▶ WHAT YOU ARE ASKED TO DO
Rewrite the records below with every "screenshot" changed to "capture", and leave everything else as it is.

# START OF EXERCISE MATERIAL

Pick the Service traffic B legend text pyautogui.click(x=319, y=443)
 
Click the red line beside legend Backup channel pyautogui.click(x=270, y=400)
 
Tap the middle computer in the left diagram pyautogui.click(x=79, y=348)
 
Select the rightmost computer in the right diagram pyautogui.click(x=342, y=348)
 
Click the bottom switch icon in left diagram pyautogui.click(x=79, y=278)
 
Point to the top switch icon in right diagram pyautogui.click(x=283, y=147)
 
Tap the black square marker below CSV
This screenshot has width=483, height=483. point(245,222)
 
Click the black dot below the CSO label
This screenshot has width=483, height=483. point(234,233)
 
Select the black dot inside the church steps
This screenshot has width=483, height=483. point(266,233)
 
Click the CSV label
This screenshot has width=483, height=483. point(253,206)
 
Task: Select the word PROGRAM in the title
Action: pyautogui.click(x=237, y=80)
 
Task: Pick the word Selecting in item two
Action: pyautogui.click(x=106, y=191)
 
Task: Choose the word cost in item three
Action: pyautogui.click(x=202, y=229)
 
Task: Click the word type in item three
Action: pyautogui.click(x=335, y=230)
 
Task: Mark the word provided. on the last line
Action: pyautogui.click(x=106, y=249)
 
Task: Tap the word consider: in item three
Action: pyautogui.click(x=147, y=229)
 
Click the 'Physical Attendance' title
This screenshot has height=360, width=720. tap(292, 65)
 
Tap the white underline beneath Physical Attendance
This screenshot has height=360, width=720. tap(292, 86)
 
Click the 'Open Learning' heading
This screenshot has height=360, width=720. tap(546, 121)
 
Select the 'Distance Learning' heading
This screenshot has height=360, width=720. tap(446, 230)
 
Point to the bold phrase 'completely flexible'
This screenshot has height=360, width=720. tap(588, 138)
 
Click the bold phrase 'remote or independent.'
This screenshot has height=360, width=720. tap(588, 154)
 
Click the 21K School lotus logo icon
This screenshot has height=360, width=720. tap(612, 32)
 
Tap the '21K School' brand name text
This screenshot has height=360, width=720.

# END OF EXERCISE MATERIAL

▶ PROBLEM SOLUTION
Pick the Service traffic B legend text pyautogui.click(x=319, y=443)
 
Click the red line beside legend Backup channel pyautogui.click(x=270, y=400)
 
Tap the middle computer in the left diagram pyautogui.click(x=79, y=348)
 
Select the rightmost computer in the right diagram pyautogui.click(x=342, y=348)
 
Click the bottom switch icon in left diagram pyautogui.click(x=79, y=278)
 
Point to the top switch icon in right diagram pyautogui.click(x=283, y=147)
 
Tap the black square marker below CSV
This capture has width=483, height=483. point(245,222)
 
Click the black dot below the CSO label
This capture has width=483, height=483. point(234,233)
 
Select the black dot inside the church steps
This capture has width=483, height=483. point(266,233)
 
Click the CSV label
This capture has width=483, height=483. point(253,206)
 
Task: Select the word PROGRAM in the title
Action: pyautogui.click(x=237, y=80)
 
Task: Pick the word Selecting in item two
Action: pyautogui.click(x=106, y=191)
 
Task: Choose the word cost in item three
Action: pyautogui.click(x=202, y=229)
 
Task: Click the word type in item three
Action: pyautogui.click(x=335, y=230)
 
Task: Mark the word provided. on the last line
Action: pyautogui.click(x=106, y=249)
 
Task: Tap the word consider: in item three
Action: pyautogui.click(x=147, y=229)
 
Click the 'Physical Attendance' title
This capture has height=360, width=720. tap(292, 65)
 
Tap the white underline beneath Physical Attendance
This capture has height=360, width=720. tap(292, 86)
 
Click the 'Open Learning' heading
This capture has height=360, width=720. tap(546, 121)
 
Select the 'Distance Learning' heading
This capture has height=360, width=720. tap(446, 230)
 
Point to the bold phrase 'completely flexible'
This capture has height=360, width=720. tap(588, 138)
 
Click the bold phrase 'remote or independent.'
This capture has height=360, width=720. tap(588, 154)
 
Click the 21K School lotus logo icon
This capture has height=360, width=720. tap(612, 32)
 
Tap the '21K School' brand name text
This capture has height=360, width=720.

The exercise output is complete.